Depending on how high you actually bring it. Like 500km away from earth is still an orbit (I think that's Hubble's orbit) but how much force do you need or will happen?
Rockets can easily accelerate with enough force to kill a human (cargo flights and unmanned flights use different launch profiles for this reason).
The less Gs you need to design a component for, the lighter/simpler it can be, so why unfurl early and add that extra mass and complexity to the design?
When rockets are firing lots of acceleration is applied that the delicate structures are only designed to handle when stowed. Think long arms on hinges. They can take acceleration in one axis, but not at 90 degrees to it.
Rocket engines could only be throttled down to certain power and manoeuvring thrusters would run out of propellant way before it reaches any orbit. Maybe something like electric propulsion can do it but it will take very long time to make it practical imho.
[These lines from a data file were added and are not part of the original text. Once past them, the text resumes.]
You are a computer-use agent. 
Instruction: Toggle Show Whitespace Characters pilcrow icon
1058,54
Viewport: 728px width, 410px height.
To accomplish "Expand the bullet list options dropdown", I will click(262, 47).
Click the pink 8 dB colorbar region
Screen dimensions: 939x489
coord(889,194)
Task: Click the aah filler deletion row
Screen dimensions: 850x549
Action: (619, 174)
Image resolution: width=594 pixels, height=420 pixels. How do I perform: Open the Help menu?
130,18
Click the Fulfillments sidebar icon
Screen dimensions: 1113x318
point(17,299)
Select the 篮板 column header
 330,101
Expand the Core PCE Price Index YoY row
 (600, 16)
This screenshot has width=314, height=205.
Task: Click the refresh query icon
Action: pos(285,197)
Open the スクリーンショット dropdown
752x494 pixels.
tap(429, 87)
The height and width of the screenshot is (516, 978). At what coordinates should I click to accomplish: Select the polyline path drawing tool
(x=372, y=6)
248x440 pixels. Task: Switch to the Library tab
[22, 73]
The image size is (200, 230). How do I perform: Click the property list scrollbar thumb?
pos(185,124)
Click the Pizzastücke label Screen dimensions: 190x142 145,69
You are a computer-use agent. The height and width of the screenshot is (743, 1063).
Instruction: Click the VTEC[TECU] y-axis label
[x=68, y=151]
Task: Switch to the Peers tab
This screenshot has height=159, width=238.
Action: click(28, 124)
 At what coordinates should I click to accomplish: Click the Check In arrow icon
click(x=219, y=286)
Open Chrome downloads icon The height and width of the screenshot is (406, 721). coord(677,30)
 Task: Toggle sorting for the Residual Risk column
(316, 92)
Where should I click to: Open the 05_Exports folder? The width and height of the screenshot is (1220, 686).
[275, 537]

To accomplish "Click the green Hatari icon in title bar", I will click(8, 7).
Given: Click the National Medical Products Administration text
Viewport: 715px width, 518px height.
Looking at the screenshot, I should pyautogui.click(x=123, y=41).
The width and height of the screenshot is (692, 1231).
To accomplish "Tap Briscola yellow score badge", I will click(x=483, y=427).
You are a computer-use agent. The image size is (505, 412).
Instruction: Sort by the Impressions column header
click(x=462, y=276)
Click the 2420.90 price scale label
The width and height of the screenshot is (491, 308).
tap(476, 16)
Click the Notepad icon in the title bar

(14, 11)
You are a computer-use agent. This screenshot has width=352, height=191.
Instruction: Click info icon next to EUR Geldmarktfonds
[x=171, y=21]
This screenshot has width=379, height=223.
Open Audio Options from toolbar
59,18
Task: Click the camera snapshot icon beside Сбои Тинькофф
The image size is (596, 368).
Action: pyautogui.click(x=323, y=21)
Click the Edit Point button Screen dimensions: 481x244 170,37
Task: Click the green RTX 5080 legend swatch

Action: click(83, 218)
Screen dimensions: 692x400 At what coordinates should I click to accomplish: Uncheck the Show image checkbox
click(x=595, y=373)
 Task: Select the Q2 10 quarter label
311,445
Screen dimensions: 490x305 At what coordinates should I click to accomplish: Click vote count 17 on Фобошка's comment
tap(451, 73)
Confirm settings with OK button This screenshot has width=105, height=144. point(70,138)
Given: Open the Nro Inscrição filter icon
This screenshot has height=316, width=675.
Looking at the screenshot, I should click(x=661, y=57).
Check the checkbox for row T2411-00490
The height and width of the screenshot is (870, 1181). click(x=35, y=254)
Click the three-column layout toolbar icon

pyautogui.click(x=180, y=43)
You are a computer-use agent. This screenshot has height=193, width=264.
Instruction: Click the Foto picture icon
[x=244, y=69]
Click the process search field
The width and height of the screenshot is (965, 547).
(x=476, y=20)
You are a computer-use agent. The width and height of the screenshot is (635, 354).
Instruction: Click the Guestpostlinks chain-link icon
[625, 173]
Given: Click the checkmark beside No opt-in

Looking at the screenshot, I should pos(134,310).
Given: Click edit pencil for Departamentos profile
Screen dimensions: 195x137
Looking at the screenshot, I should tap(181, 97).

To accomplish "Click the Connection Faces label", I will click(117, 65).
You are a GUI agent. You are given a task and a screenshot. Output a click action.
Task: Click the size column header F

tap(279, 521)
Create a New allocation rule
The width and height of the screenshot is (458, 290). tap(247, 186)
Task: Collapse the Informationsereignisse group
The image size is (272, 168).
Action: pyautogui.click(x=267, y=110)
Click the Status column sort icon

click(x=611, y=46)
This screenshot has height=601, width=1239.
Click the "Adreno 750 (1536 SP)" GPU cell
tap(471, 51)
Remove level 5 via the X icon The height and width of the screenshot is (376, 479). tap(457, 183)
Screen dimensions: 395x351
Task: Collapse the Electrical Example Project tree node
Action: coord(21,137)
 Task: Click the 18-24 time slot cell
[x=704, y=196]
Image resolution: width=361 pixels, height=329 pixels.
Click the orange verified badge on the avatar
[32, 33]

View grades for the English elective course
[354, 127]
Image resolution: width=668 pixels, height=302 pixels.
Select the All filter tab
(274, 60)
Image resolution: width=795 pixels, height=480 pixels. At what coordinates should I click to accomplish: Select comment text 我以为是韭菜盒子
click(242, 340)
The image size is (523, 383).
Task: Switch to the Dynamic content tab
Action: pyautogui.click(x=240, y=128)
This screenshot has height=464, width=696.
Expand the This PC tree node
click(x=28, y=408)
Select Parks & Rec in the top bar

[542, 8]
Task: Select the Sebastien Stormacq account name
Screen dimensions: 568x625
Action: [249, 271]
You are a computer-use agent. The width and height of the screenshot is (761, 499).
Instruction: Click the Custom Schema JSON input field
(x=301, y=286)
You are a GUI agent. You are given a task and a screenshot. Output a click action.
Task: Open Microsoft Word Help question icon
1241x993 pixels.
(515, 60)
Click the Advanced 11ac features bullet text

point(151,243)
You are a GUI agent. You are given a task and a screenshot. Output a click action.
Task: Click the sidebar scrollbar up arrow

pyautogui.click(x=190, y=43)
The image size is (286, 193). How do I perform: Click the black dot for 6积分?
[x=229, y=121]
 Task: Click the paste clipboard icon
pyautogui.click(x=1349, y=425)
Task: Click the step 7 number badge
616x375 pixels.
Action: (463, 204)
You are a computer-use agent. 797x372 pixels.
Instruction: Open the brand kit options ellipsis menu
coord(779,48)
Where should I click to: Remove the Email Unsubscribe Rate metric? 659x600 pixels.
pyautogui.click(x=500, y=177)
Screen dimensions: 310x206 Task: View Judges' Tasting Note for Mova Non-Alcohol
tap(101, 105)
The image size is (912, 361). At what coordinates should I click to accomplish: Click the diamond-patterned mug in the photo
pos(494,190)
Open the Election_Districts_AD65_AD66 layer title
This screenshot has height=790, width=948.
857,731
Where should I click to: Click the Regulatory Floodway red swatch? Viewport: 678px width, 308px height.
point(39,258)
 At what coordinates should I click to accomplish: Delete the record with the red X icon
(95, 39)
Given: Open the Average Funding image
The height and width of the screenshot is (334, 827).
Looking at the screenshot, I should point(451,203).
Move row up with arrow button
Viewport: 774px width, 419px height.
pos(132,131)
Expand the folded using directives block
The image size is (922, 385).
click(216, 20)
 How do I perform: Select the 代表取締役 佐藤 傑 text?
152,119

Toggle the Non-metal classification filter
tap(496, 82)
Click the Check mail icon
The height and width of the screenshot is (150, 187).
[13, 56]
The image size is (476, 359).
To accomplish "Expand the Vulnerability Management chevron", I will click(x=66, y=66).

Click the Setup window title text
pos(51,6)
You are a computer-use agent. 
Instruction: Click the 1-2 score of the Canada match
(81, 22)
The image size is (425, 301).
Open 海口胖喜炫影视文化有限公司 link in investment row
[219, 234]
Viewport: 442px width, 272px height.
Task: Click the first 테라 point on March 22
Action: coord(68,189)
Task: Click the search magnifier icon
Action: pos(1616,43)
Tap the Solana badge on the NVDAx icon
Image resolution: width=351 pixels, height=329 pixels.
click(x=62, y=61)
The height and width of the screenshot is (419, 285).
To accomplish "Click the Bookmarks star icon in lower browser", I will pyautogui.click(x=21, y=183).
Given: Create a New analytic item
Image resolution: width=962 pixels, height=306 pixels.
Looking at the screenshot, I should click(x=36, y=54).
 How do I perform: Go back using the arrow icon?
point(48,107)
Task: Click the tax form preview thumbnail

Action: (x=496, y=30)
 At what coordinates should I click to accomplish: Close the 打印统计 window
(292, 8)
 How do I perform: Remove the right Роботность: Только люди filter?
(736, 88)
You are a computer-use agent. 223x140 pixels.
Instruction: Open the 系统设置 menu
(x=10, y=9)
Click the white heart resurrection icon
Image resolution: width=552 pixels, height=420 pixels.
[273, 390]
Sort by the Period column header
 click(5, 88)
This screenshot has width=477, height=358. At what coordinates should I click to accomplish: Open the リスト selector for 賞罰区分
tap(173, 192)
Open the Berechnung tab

The parts of a ship that thrusters are directly attached to experience acceleration first, the other parts that are further out from the thrusters won't accelerate immediately and if the acceleration is too sudden or extreme could be damaged or break off entirely.
And to answer your question in the other response, many thrusters have a minimum thrust, and even that minimum may be too much for the parts when deployed.
Acceleration is defined as the change in velocity, and velocity is defined as the change in position (w.r.t. some inertial reference frame). There will always be some bending when thrust is applied at one part of a body; nothing is perfectly rigid.
As an extreme example, imagine a stick one lightyear in length: if we ignite a rocket on one end, firing perpendicular to the stick's length, then the other end cannot start moving for at least a year.